Interface element records:

####

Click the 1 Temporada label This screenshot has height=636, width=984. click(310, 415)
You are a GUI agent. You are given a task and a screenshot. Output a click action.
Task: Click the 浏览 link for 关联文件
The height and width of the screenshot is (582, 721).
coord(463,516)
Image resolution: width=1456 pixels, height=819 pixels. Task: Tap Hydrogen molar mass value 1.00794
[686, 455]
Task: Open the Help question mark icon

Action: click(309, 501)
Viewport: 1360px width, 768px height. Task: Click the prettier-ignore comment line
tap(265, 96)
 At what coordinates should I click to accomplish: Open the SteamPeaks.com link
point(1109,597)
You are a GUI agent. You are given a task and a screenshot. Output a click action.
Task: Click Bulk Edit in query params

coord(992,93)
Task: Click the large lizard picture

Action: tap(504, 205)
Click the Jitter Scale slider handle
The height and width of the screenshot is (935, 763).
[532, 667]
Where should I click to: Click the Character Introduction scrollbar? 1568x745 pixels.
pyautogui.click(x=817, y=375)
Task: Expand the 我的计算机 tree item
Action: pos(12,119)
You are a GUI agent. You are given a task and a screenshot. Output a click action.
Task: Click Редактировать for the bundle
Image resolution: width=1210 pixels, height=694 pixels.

####

▶ Exercise details
Please update the items above by replacing "GUI agent" with "screen assistant" wherever it occurs, keeping everything else the same.

▶ Written response
Click the 1 Temporada label This screenshot has height=636, width=984. click(310, 415)
You are a screen assistant. You are given a task and a screenshot. Output a click action.
Task: Click the 浏览 link for 关联文件
The height and width of the screenshot is (582, 721).
coord(463,516)
Image resolution: width=1456 pixels, height=819 pixels. Task: Tap Hydrogen molar mass value 1.00794
[686, 455]
Task: Open the Help question mark icon

Action: click(309, 501)
Viewport: 1360px width, 768px height. Task: Click the prettier-ignore comment line
tap(265, 96)
 At what coordinates should I click to accomplish: Open the SteamPeaks.com link
point(1109,597)
You are a screen assistant. You are given a task and a screenshot. Output a click action.
Task: Click Bulk Edit in query params

coord(992,93)
Task: Click the large lizard picture

Action: tap(504, 205)
Click the Jitter Scale slider handle
The height and width of the screenshot is (935, 763).
[532, 667]
Where should I click to: Click the Character Introduction scrollbar? 1568x745 pixels.
pyautogui.click(x=817, y=375)
Task: Expand the 我的计算机 tree item
Action: pos(12,119)
You are a screen assistant. You are given a task and a screenshot. Output a click action.
Task: Click Редактировать for the bundle
Image resolution: width=1210 pixels, height=694 pixels.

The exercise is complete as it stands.